Mis à part les nombreux mystères inhérents aux nouvelles diffusées 24 heures sur 24, la politique américaine s'avère d'une simplicité déconcertante. En gros, pour prendre le pouls de la Maison Blanche, sous n'importe quel président, il suffit de déterminer trois paramètres : la popularité du président, à quel stade de la présidence se trouve la Maison Blanche et la répartition du Congrès entre les partis.
Nous avons longuement débattu du rôle déterminant que jouent les parties constituantes du Congrès. Il convient à présent de s'attarder sur les deux autres paramètres principaux qui influencent la bonne santé d'une présidence.
Au cours de mes années à Washington, les vétérans des deux partis m'ont confié un secret de polichinelle : la popularité du président est comparable à la température d'un enfant ; qu'elle soit basse ou élevée, elle donne une idée générale de la santé du patient. Le Congrès peut facilement ignorer un président présentant une cote de popularité de moins de 40 %, étant donné que la santé politique du chef du pouvoir exécutif est si précaire qu'elle le rend invisible. En revanche, les présidents dont la cote de popularité est supérieure à 60 % peuvent faire pratiquement ce qu'ils souhaitent, puisqu'ils sont acclamés dans tout le pays. Ainsi, un président dont la cote de popularité est inférieure à 40 % est affaibli ; au-dessus de 60 %, il est omnipotent.
Deuxièmement, l'histoire nous apprend que toutes les actions nationales sont entreprises au cours des deux premières années d'une présidence.

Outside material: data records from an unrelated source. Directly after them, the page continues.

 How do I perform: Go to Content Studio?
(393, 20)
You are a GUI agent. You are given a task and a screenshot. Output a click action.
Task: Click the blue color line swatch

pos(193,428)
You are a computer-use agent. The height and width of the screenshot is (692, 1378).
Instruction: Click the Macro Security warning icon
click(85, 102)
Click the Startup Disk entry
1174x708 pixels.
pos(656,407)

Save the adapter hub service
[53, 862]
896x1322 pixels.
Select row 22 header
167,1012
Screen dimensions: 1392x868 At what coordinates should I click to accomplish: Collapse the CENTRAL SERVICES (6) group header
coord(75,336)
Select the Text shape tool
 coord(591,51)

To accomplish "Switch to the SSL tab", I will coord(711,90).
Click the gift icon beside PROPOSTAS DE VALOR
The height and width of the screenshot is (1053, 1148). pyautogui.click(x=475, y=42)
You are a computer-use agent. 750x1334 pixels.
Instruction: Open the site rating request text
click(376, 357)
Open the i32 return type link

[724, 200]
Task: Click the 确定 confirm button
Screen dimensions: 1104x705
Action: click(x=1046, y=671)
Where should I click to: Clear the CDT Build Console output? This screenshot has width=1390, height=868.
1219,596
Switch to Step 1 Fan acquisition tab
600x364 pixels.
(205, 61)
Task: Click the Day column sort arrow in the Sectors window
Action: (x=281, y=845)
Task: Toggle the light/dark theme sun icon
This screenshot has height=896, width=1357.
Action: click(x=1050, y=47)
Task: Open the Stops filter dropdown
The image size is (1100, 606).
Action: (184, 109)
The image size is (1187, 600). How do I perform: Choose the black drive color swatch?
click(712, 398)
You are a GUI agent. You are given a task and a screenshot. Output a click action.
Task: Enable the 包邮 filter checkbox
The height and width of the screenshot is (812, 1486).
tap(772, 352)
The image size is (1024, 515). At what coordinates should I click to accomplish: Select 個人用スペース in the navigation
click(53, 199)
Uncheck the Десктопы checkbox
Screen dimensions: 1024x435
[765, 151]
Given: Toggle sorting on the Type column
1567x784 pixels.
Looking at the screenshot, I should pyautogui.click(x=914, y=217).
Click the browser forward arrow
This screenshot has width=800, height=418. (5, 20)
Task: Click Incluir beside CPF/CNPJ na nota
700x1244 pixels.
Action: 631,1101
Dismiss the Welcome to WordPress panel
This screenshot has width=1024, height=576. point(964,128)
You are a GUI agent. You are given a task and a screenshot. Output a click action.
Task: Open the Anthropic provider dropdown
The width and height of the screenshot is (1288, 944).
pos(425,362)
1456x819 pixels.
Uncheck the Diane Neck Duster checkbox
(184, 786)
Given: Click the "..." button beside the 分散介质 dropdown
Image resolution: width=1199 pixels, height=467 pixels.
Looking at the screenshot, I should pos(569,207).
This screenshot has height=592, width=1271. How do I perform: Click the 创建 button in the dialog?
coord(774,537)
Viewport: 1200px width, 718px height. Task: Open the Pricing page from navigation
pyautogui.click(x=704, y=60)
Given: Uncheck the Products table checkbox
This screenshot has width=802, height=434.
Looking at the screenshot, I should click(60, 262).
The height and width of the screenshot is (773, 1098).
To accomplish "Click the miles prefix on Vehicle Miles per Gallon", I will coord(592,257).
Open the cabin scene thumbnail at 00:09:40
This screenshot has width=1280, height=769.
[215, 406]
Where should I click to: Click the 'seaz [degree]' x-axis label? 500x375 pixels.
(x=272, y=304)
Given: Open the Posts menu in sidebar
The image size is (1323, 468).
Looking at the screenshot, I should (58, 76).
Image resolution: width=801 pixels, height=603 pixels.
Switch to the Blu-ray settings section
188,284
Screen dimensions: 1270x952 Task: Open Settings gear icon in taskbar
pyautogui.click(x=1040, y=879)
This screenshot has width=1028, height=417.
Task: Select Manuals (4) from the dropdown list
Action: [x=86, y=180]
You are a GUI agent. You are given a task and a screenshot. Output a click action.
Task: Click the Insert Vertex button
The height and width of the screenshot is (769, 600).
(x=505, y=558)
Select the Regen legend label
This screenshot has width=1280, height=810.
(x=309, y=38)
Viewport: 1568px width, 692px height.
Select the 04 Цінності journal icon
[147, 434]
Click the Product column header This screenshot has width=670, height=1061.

Cela a été le cas pour le programme progressiste de Theodore Roosevelt, le New Deal de Franklin Roosevelt et le programme économique radical de Ronald Reagan. La principale explication politique de ce phénomène est la suivante : depuis 1934, année où la Grande Dépression a atteint son paroxysme, la première moitié du mandat d'un président se solde par des gains considérables pour le parti adverse, au détriment de la nouvelle présidence, à mesure que le remords se manifeste chez les électeurs de cette dernière. Par la suite, la Maison Blanche, confrontée à un Congrès qui lui est défavorable, se tourne vers la politique étrangère, un domaine qui, en vertu de la Constitution, confère au président une liberté de manœuvre bien plus ample et moins soumise au contrôle du Congrès.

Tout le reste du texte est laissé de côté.